OpenAI has claimed that its new text-to-spit model, “GPT-4 O-Mini-TTS” not only provides more short and realistic-sounding speeches, but it is more “stable” than the previous generation speech-synthesizing model. Developers can instruct GPT-4 O-Mini-TTS in a natural language-for example, “Speak like a crazy scientist” or “Use a pure voice like a Mind Flower teacher.”
Here is a “true crime-style”: Voice:
And here is a sample of a female “professional” voice:
Jeff Harris, a member of OpenAI’s product staff, told TechCrunch that the goal was to give developers the voice of “experience” and “context” both.
“In different contexts you just don’t want a flat, monotonous voice in different contexts.” “If you are in a customer support experience and you want the voice to apologize because it is wrong, you can actually have that emotion in it … our big faith, here, the developers and the users are not just what it is said, but want to control how talking.”
For the new speech-to-text models of Openai, “GPT-4-Transcriptions” and “GPT-4-Mini-Transcription”, they effectively are the company’s long-dont Whipper Transcription ModelThe Trained “Miscellaneous, High -quality Audio Datasets”, new models can also capture even better in a chaotic environment, even openAI claims, even higher and varied speeches.
Harris added, they are less likely to be hallucinates. Whispers tend to fabricate the words notoriously – And even the whole passages – in conversation, from colorful commentary to imagined treatment treats all things in replicas.

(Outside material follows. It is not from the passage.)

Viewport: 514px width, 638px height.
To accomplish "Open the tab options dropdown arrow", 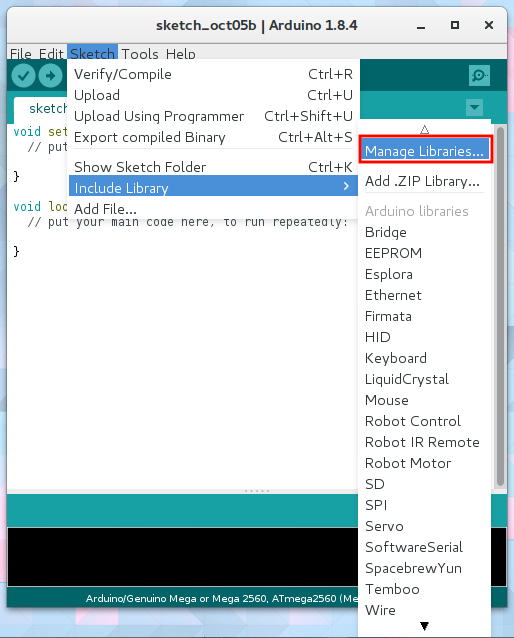I will [x=475, y=108].
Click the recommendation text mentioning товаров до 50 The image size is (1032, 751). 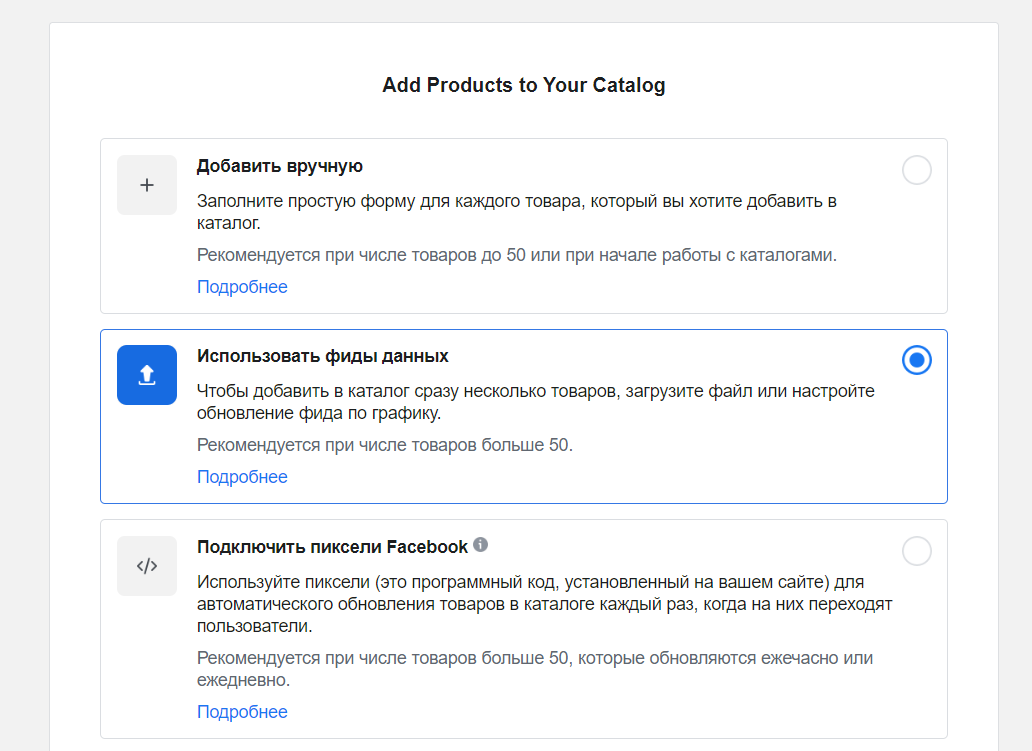click(x=516, y=255)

“[T]Hess models are more developed on that front, “Harris said.” To ensure that models are correct is that a reliable voice experience is fully necessary and accurate to have [in this context] Mean models are listening to the words precisely [and] They are not fulfilling the details that they haven’t heard. “
However, your mileage may vary depending on the language that is copied.
According to the Openai’s Internal Benchmark, GPT -4 -Transkrib, more accurate of two transcript models, is approaching 30% (within 120%) for Dravidian languages like Tamil, Telugu, Malayalam and Kannad. This means that three out of every 10 words from the model will be separated from one human transcript of those languages.

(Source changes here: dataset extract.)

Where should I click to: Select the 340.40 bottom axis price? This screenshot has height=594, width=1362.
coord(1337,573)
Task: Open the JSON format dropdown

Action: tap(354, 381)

At break from the Tradition, Open is not planning its new transcription models publicly. Organization Histor Tihasically has published new versions of whisper For commercial use under MIT license.

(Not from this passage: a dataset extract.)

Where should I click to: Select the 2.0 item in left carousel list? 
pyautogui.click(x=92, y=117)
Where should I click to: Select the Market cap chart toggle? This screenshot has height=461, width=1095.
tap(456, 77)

Harris said that GPT-4-O-Transcriptions and GPT-4-Mine-Transcriptions “are much larger than whisper” and thus not a good candidate for an open release.
“[T]Hey whisper is not just a model that you can run locally on your laptop, “he said.”[W]E would like to make sure that if we are giving up things in the open source we are thinking of it and we have a model that is truly honorable for that particular need. And we think that end user devices are one of the most attractive cases for open-source models “”
Updated March 20, 2025, 11:54 AM PT to clarify the language Benchmark results update charts around and more recent versions of the word error.